Slang. Another issue is the overuse of current slang/cussing, or making up slang words to avoid cussing. To be honest, the latter is something to leave to the masters (like Scott Westerfeld in his Uglies series). There are ways for your characters to sound like genuine teens without having them throw out the f-bomb every other page. But making up goofy substitutes isn’t it. Besides, do you really believe the teen isn’t thinking the “real” word when they see substitutions like “shuck” and “flagging”?
And if you are going to use current slang (cussing or not) you better do it right. The old saying, “Better to keep quiet and be thought a fool than to speak and remove all doubt.” Well, let’s change that to, “Better to keep quiet and be thought uncool than to slang wrong and remove all doubt.” Teens respond to genuine and can spot a poser a mile away.
The master slangster: Scott Westerfeld.
Dialog. This is something that combines all of the above ideas. These are teens. They must talk like teens. But the type of teen they are. Not all teens are snarky and rude. Not all teens are wallflowers. You have to write their dialog realistically. Don’t put words into their mouths. Even intelligent teens aren’t going to word things exactly the way an adult would. I recently read a book where one teen speaking to another sounded like a parent speaking to a child. It wasn’t what they said, it was the way they said it. Too formal, too stiff.

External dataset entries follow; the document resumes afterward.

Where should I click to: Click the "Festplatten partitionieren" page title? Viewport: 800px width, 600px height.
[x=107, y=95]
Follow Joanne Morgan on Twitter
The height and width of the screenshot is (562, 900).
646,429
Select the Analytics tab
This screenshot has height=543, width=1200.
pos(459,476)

Thirteen Reasons Why is a story in which a teen leaves messages on tape, so it is her talking through much of the book and it is very realistic: Jay Asher.
Audience. Your high school experience may not have been the mainstream. Maybe you envision your character pretty narrow in scope when it comes to peer groups. But your audience should not be narrow. I don’t care if you were an intellectual, a Goth, a druggie, or a cheerleader. A huge portion of your readers will not be. If you limit your reach to those exact types you will not sell very many books. Obviously, your character will fit into one of those niches, but he/she needs to be accessible to readers outside of it.
Not a cheerleader or a Goth? You can still relate to them in Nevermore by Kelli Creagh.
YA fiction is my passion. I love to read it. I love to write it. I love seeing teens excited about books, and especially excited about books they can relate to. Teens need to be respected for who they are. They are not big children. They are not little adults. They are this amazing and beautiful mid-transformation that is both and neither simultaneously.
Their genre should not be seen as a bandwagon.